WORK TASK:
Find "Task: Click the purple" in the entries below; copy that line through the last, exactly, with no pictures.
*** Opening RECORDS PROVIDED ***
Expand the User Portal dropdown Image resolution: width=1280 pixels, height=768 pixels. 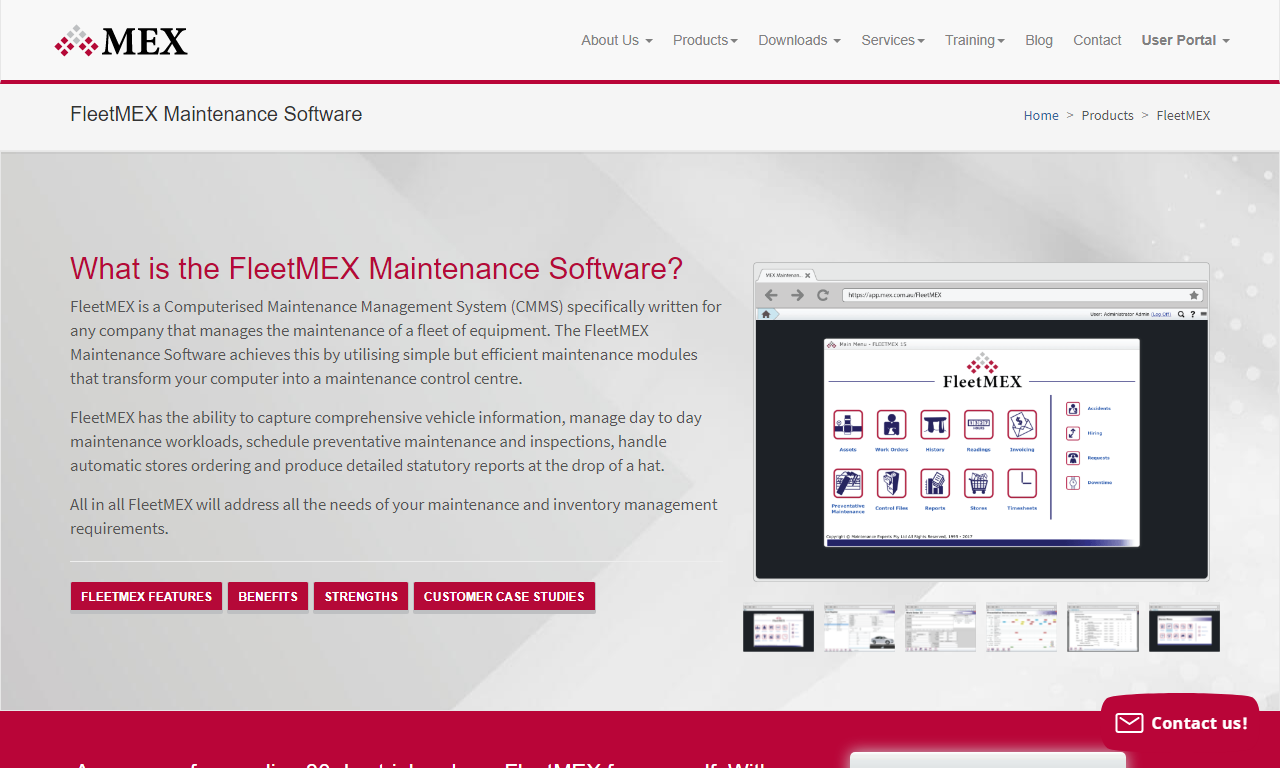[1185, 40]
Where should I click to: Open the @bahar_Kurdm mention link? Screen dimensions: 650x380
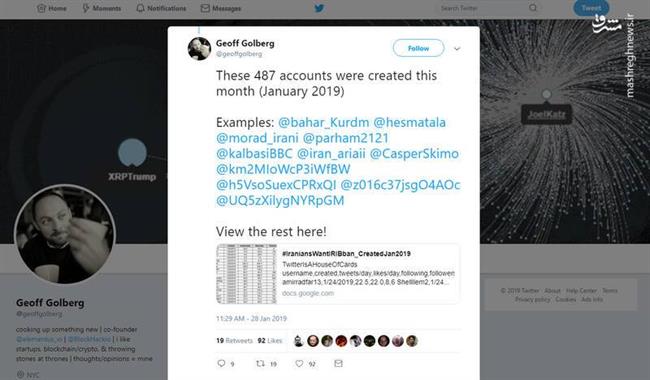click(x=323, y=122)
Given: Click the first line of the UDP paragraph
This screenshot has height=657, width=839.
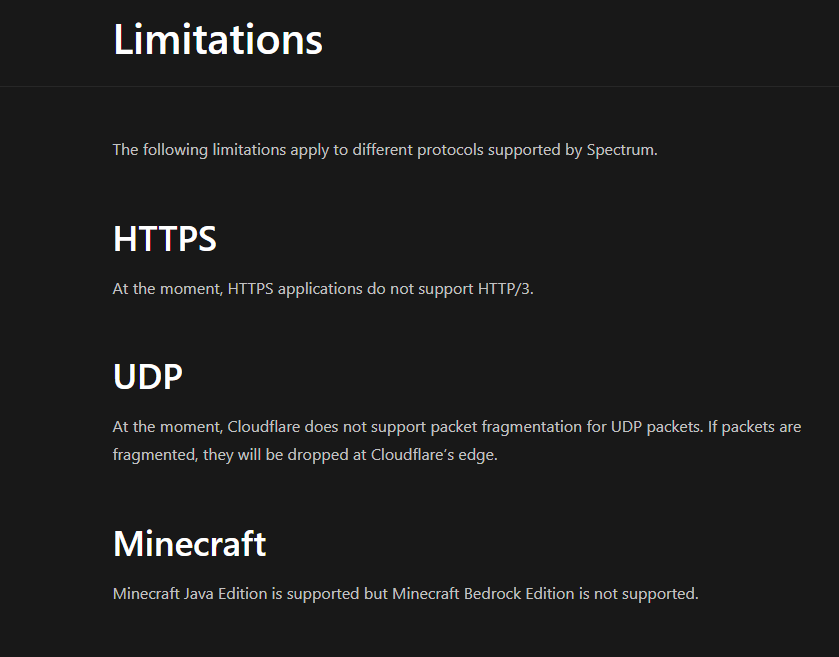Looking at the screenshot, I should point(457,427).
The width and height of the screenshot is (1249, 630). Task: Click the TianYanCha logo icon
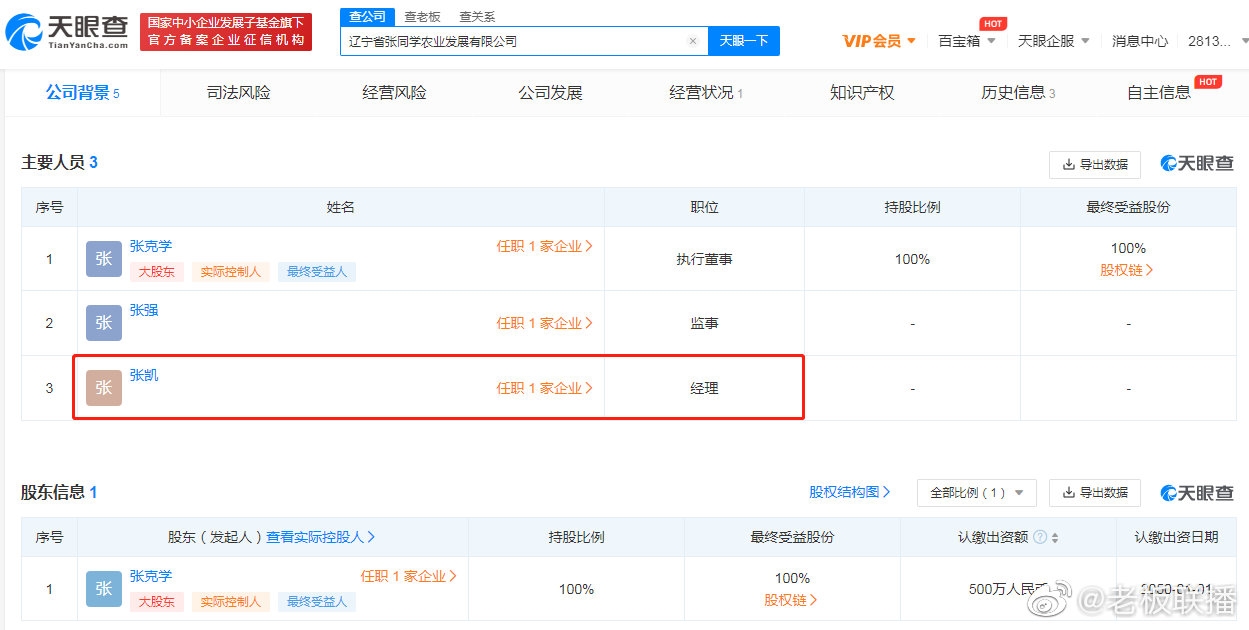coord(24,33)
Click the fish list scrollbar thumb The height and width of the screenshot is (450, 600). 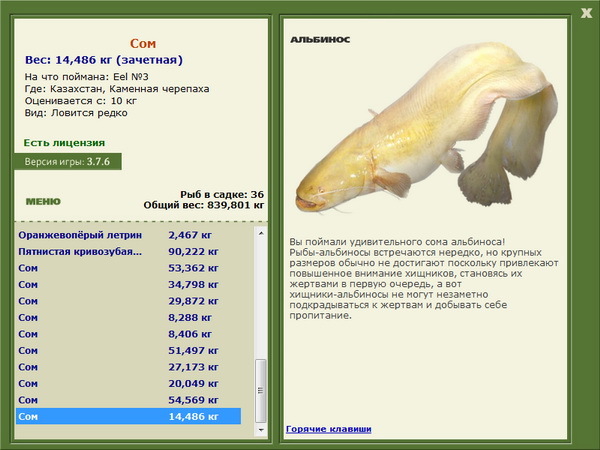coord(261,390)
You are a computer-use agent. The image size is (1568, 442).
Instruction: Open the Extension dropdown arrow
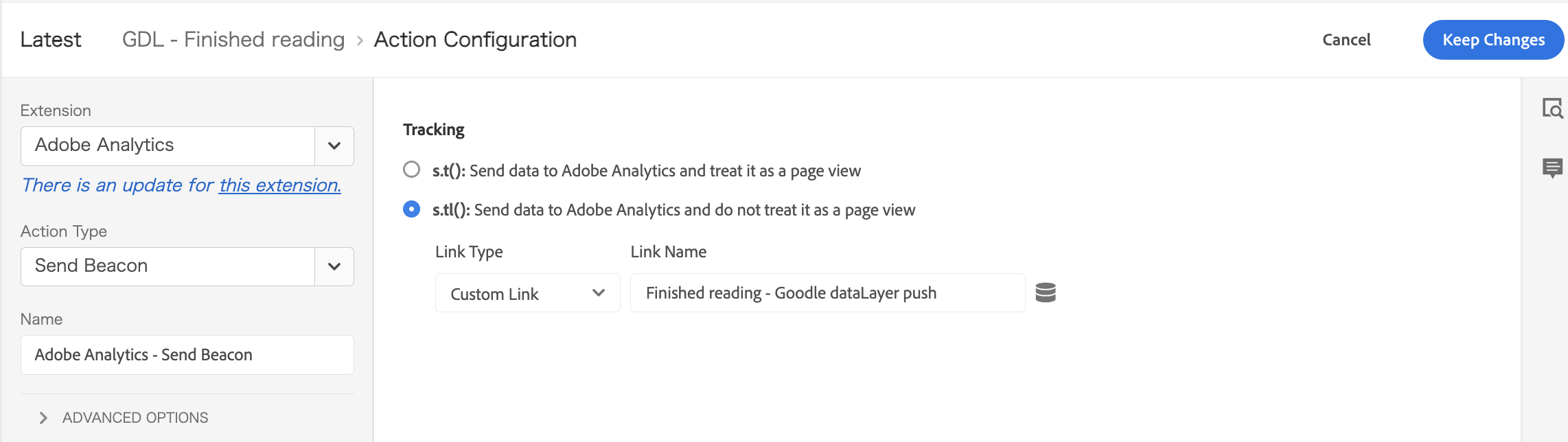tap(334, 146)
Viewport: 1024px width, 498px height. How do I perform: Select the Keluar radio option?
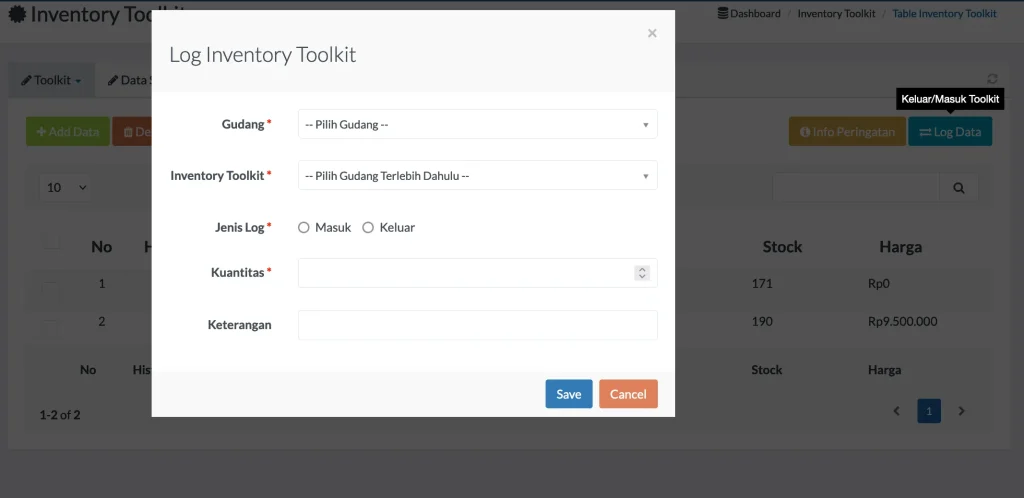pos(368,228)
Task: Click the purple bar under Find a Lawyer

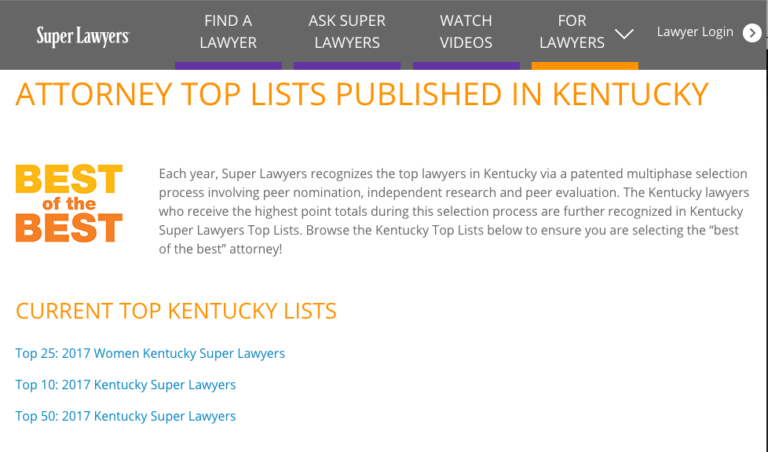Action: pos(228,65)
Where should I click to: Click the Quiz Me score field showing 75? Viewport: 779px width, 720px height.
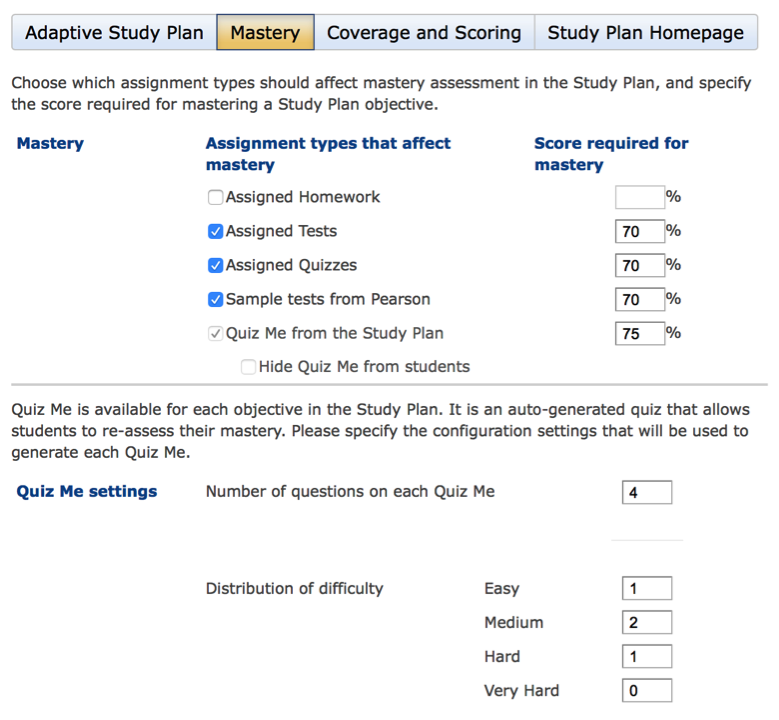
*** Closing RECORDS PROVIDED ***
TASK OUTPUT:
Task: Click the purple bar under Find a Lawyer

Action: pos(228,65)
Where should I click to: Click the Quiz Me score field showing 75? Viewport: 779px width, 720px height.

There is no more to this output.